The Consumer Product Safety Improvement Act of 2008 increases the maximum penalty to $15 million for a person who knowingly “manufactures for sale, offers for sale, distributes in commerce, or imports into the United States any consumer product that is not in conformity with an applicable consumer product safety standard.” Perhaps it is time for those buying and installing these products to reconsider their actions. And if they try to push liability back to a manufacturer across the globe, they will have little luck getting the support they need. (Information on the Act can be found at www.cspc.gov/about/cpsia/cpsia.html)
Three red flags
For a long time, members of our industry have driven home the point that the physical infrastructure represents a small percentage of an overall network implementation. As such, the amount of money that can be saved with inferior products simply is not worth the risk. Fortunately, end users can look for three specific red flags that indicate they may be considering inferior products:
“No-name” or private-label products. If the products being provided are not associated with a well-known industry manufacturer, beware. It's important to ask who the manufacturer is and where the components are produced. That's true even if it is a private-label product that carries the name of the installation company. If the response to your question about who manufactures the product is an elusive one, it could be an indication that the components are from an unreliable source.
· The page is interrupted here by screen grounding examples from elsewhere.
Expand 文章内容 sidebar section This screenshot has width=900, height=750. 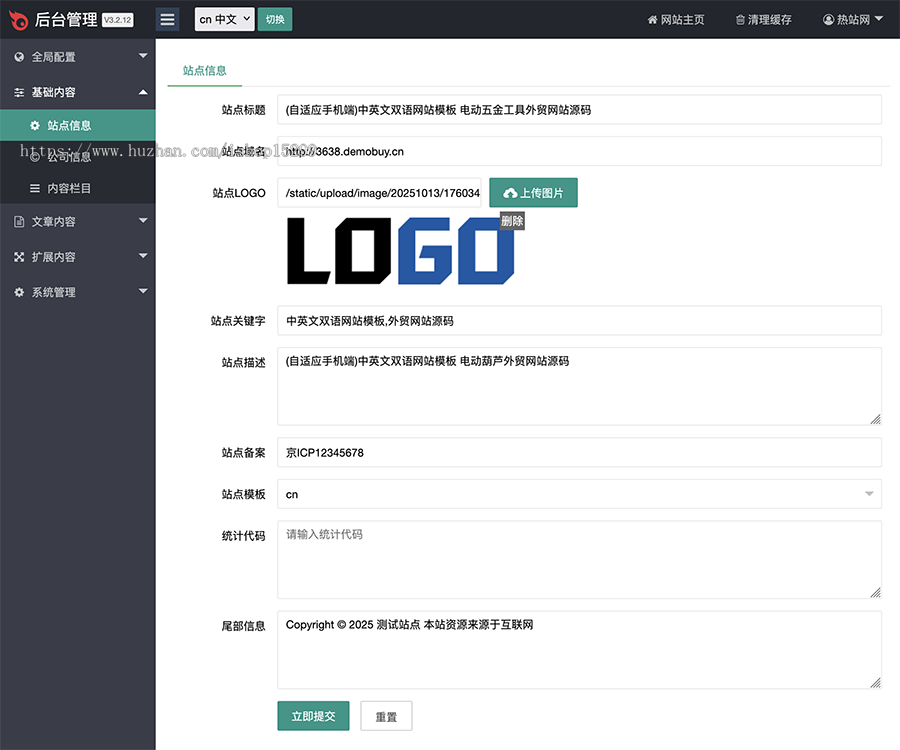[x=77, y=221]
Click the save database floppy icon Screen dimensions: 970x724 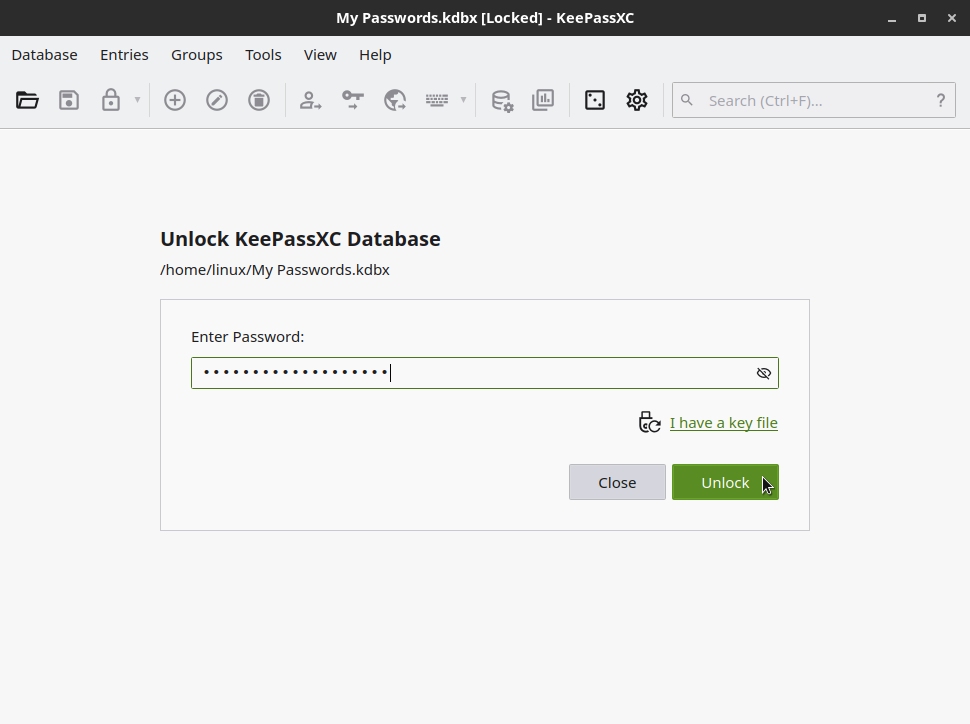[69, 100]
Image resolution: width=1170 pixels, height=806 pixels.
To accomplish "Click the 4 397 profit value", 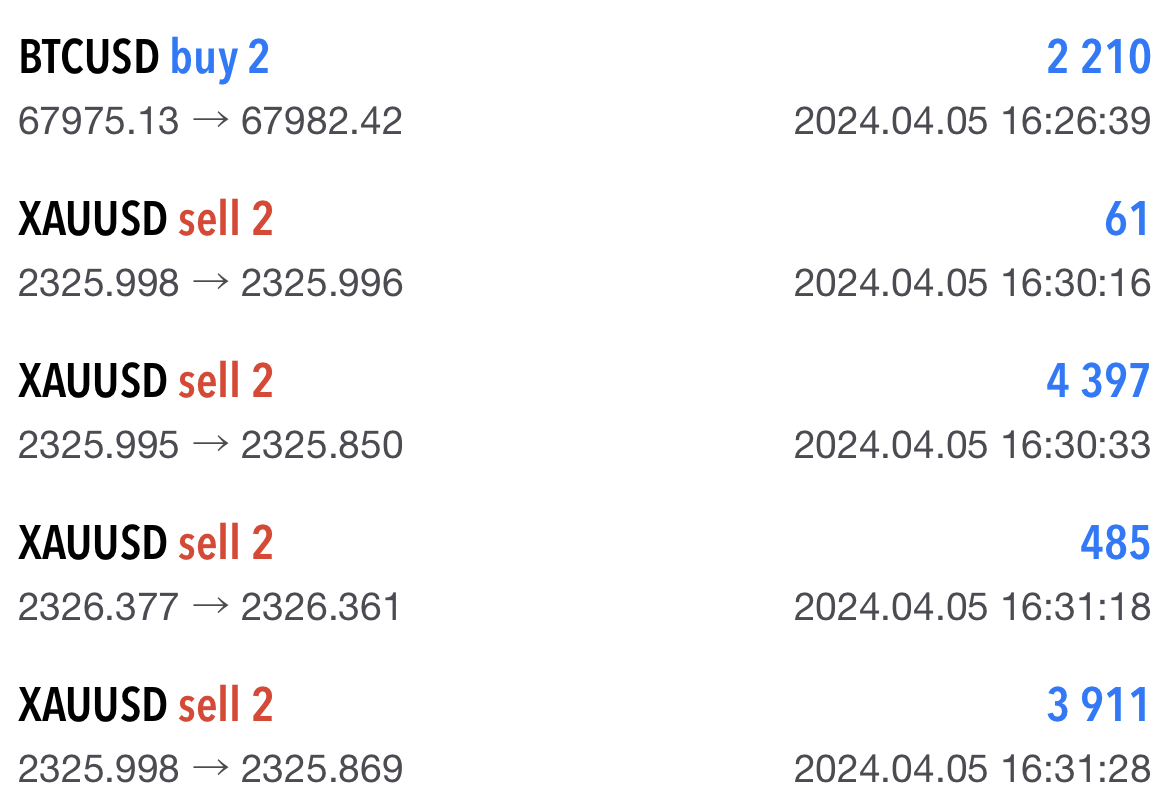I will click(x=1098, y=382).
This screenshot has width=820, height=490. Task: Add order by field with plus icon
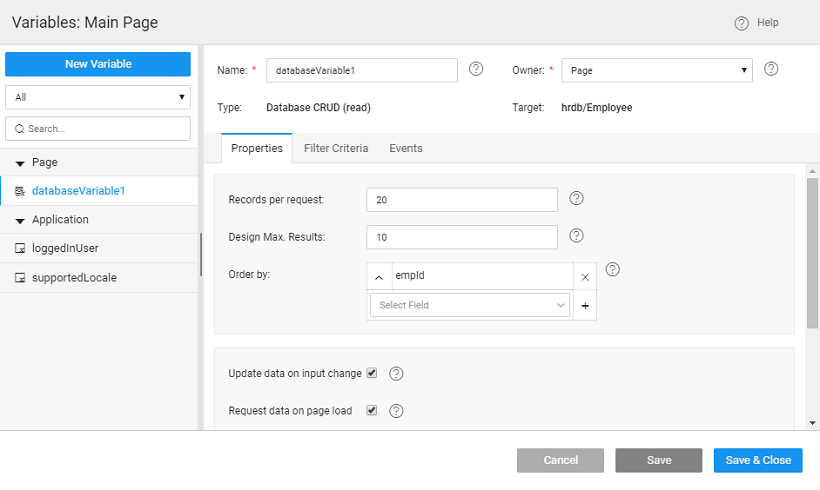585,306
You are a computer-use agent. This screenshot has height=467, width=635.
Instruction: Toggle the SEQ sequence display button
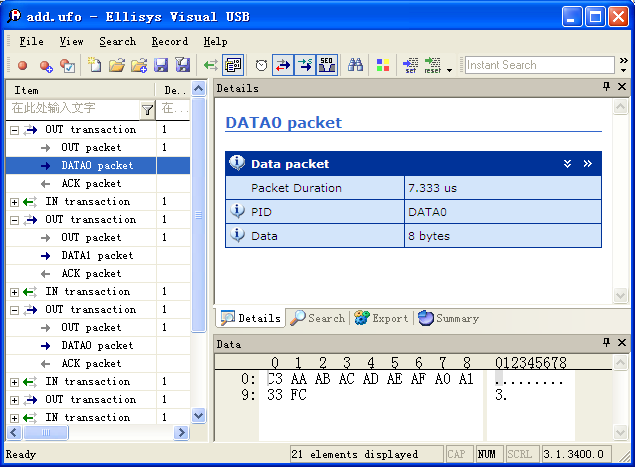[327, 66]
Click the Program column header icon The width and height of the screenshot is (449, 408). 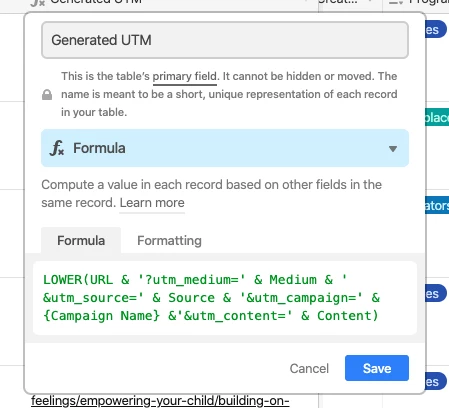tap(395, 2)
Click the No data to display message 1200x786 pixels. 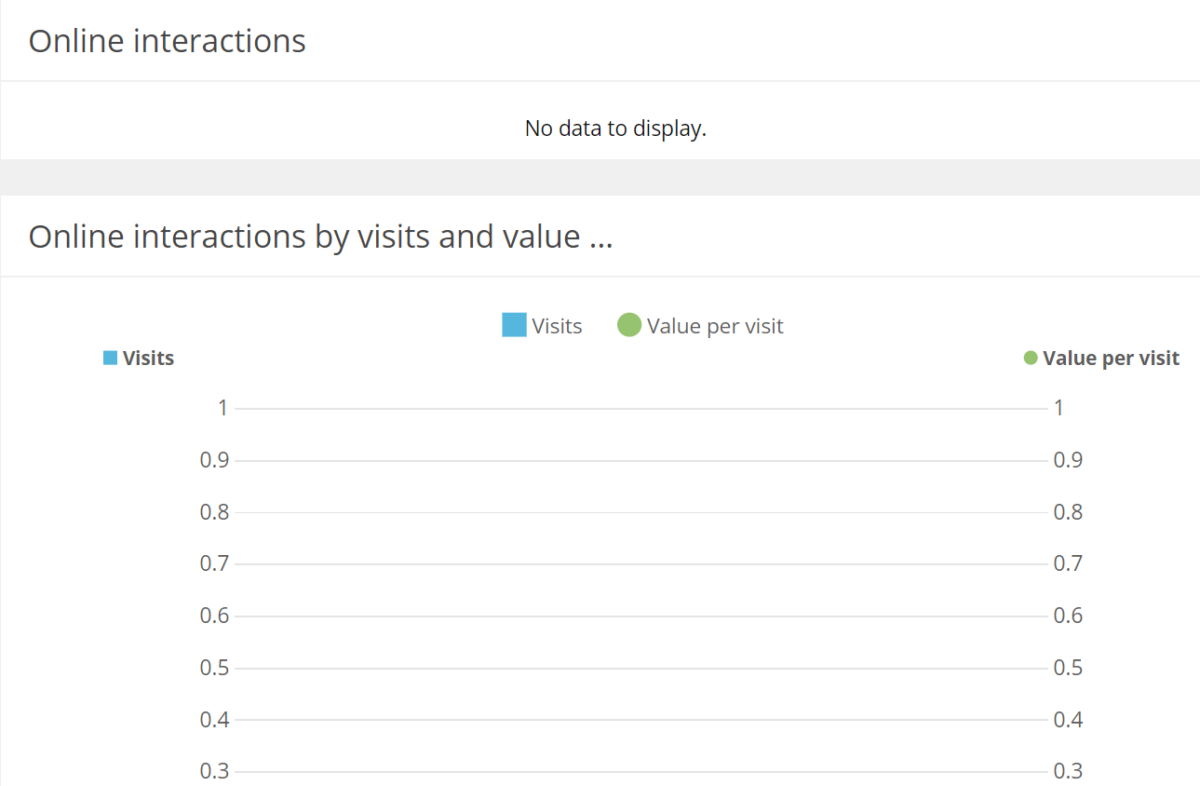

Short-term installer warranty. A warranty is only as good as the company providing it. If you're offered a 1- to 5-year warranty from a distributor or installer, that could also be a red flag. Solid, reputable manufacturers that have been in the business for several years typically offer 25-year warranties. If the only warranty you have comes from an installer, you could be in danger of having no warranty at all if that installer goes out of business.
Verify testing and certification. When purchasing products, make sure you ask for ETL and/or UL testing results and certifications, then be sure to verify the information provided. You should even set up several test links and channels and do some field testing before you choose a solution. If products fail or barely pass these test links and channels, it could be another red flag.
While many reputable manufacturers are working toward solutions to this problem, there is much more they could do. Many are aware that their own certified installers are installing inferior products, and possibly even using their certification to get a foot in the door. Some of these installers have a significant footprint, with the buying power to significantly impact the industry.
“This is something that has been brought to our attention, and we are certainly addressing it by educating our customers and installers,” concludes CommScope's Wessels. “There are ways to apply pressure. We believe there is more strength in coming together as an industry to address the problem rather than trying to take care of the situation as an individual company.”
Many reputable manufacturers don't yet seem willing to take drastic measures, but perhaps it is time for them to consider stripping those who install inferior products of their certification and incentive programs. If they don't, the situation could get worse.
RICK SOUSA, RCDD, is chief executive officer and principal owner of XZact Technologies Inc. (www.xtcorp.com), which provides planning, design, installation, certification, and maintenance services for communications networks.